But the leaked key was found in firmware released as early as 2018 and as recently as this year. To find out how common the practice still is, Binarly’s researchers scanned their database of tens of thousands of firmware binaries collected over the years and identified 22 different AMI test PKs with warnings “DO NOT TRUST” or “DO NOT SHIP.” Those keys were found in UEFI firmware binaries for almost 900 different computer and server motherboards from over 10 vendors, including Acer, Dell, Fujitsu, Gigabyte, HP, Intel, Lenovo, and Supermicro. Combined, they accounted for more than 10% of the firmware images in the dataset.

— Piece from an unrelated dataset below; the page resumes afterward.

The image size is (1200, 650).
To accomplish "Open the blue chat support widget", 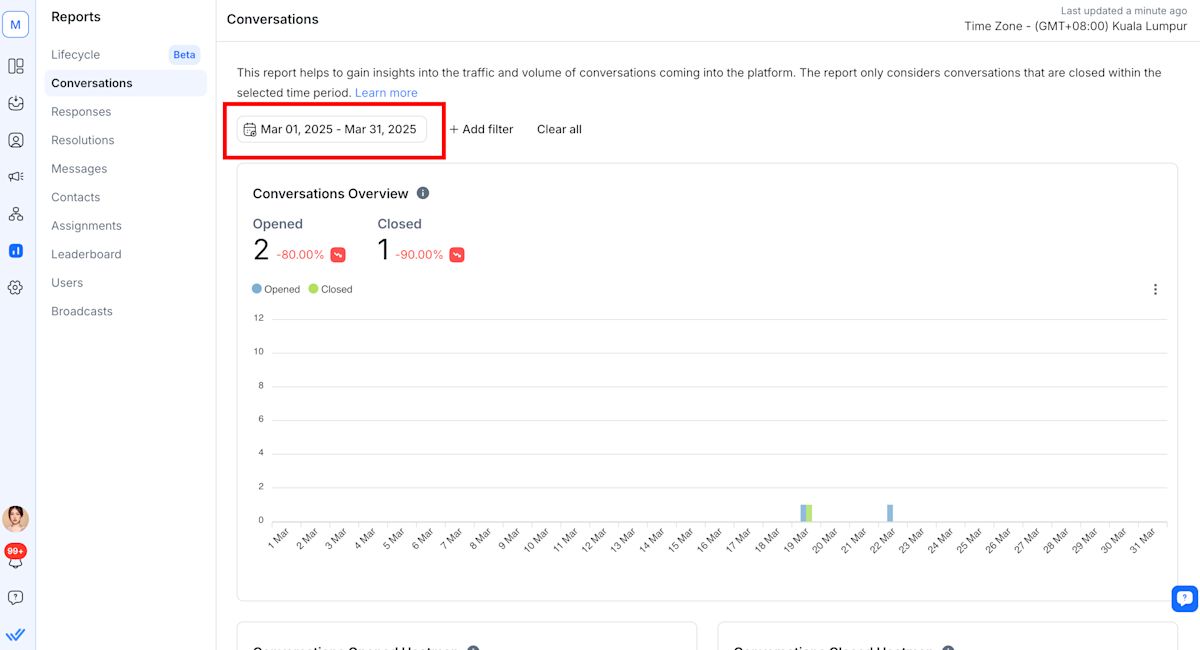I will (1184, 598).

Those keys cannot be trusted, as they were likely shared with many vendors, OEMs, ODMs, and developers — and were likely stored insecurely. Any of them may already have been leaked or stolen in undiscovered incidents. Last year, a data dump published by an extortion gang from motherboard and computer manufacturer Micro-Star International (MSI) included an Intel OEM private key and a year before a data leak from Lenovo included firmware source code and Intel Boot Guard signing keys.

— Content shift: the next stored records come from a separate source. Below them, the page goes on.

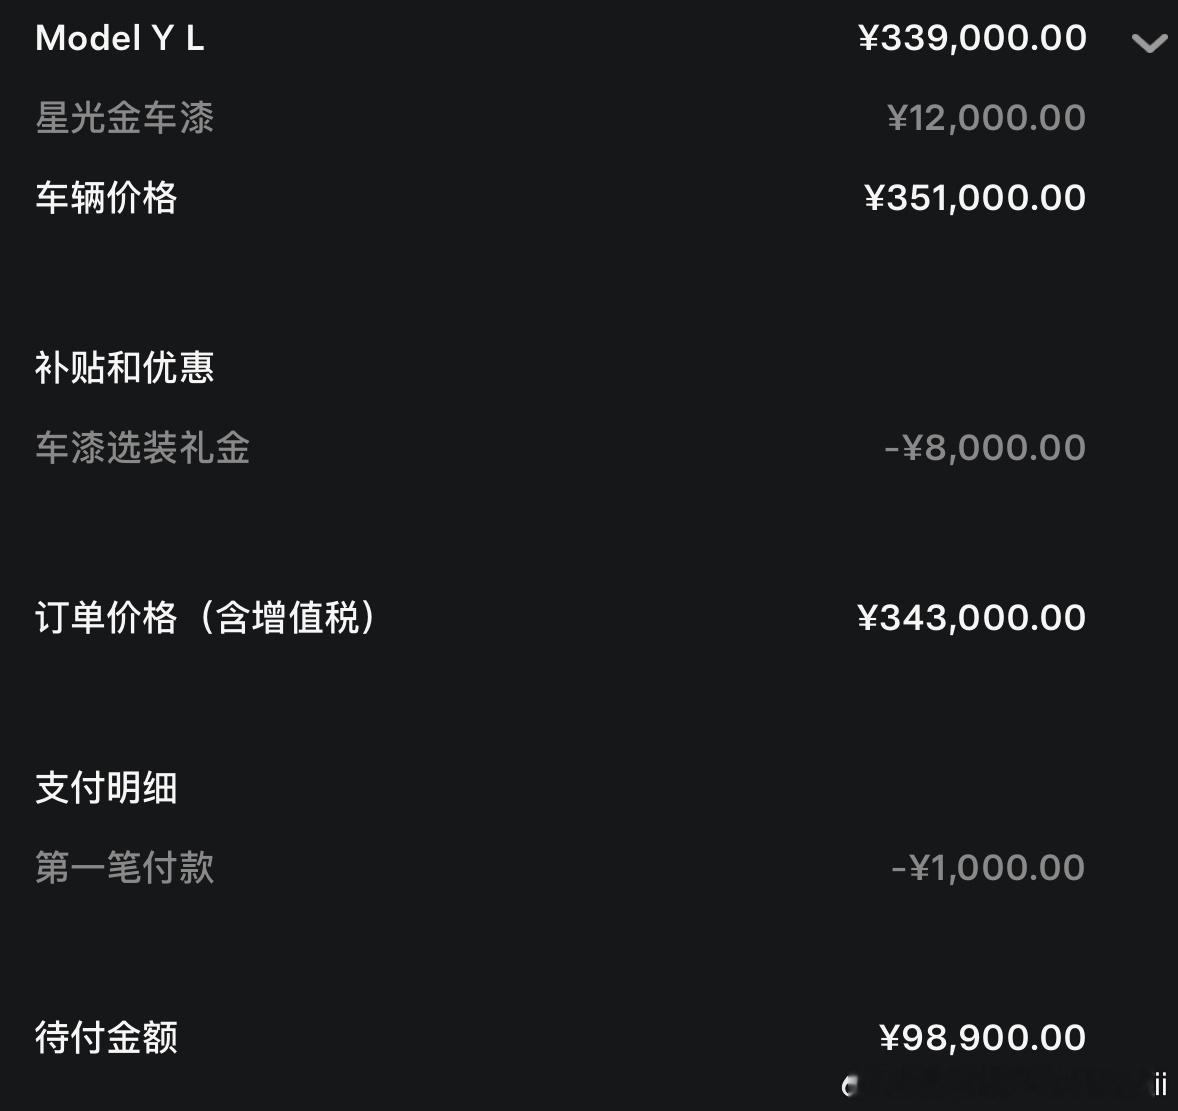Click the watermark logo icon at bottom

(850, 1085)
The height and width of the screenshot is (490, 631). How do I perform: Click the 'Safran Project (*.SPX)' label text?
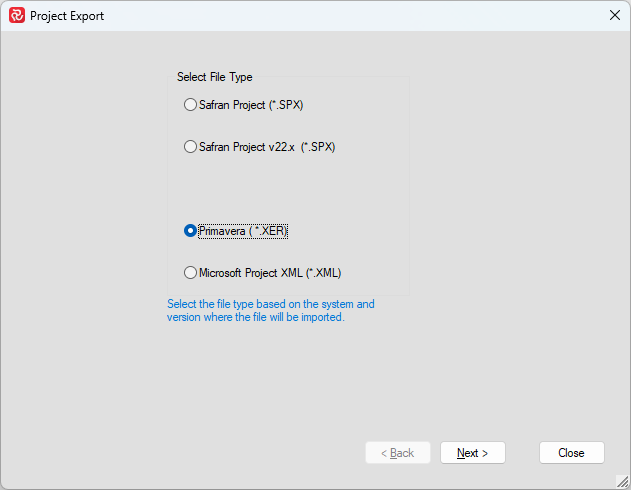[250, 105]
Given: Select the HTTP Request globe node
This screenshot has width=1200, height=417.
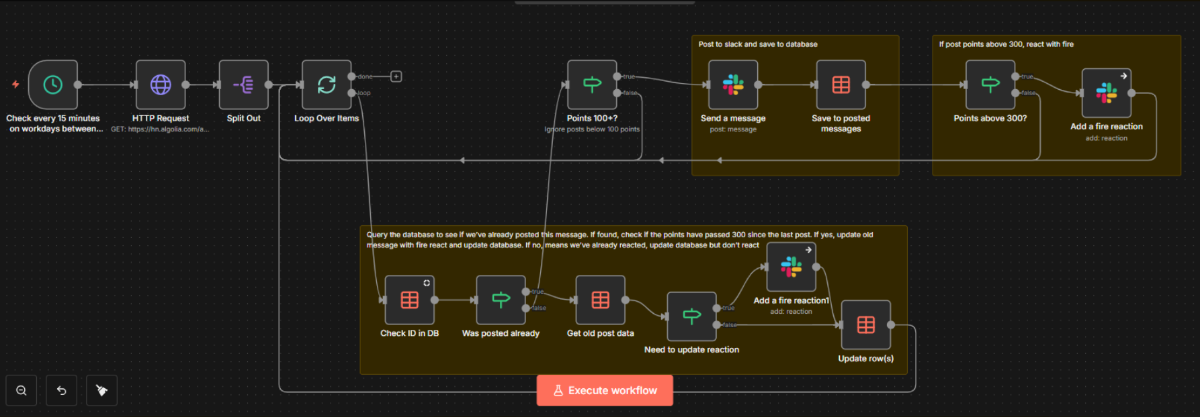Looking at the screenshot, I should (160, 85).
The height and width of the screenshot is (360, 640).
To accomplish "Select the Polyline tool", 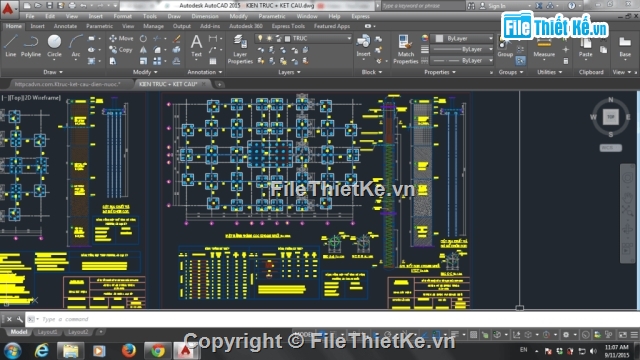I will tap(31, 46).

Binarly has released an online scanner where users can submit copies of their motherboard firmware to check whether it uses a test key, and a list of affected motherboard models is included in the company’s advisory. Unfortunately, there’s not much users can do until vendors provide firmware updates with new, securely generated PKs, assuming their motherboard models are still under support. The earliest use of such test keys found by Binarly goes back to 2012.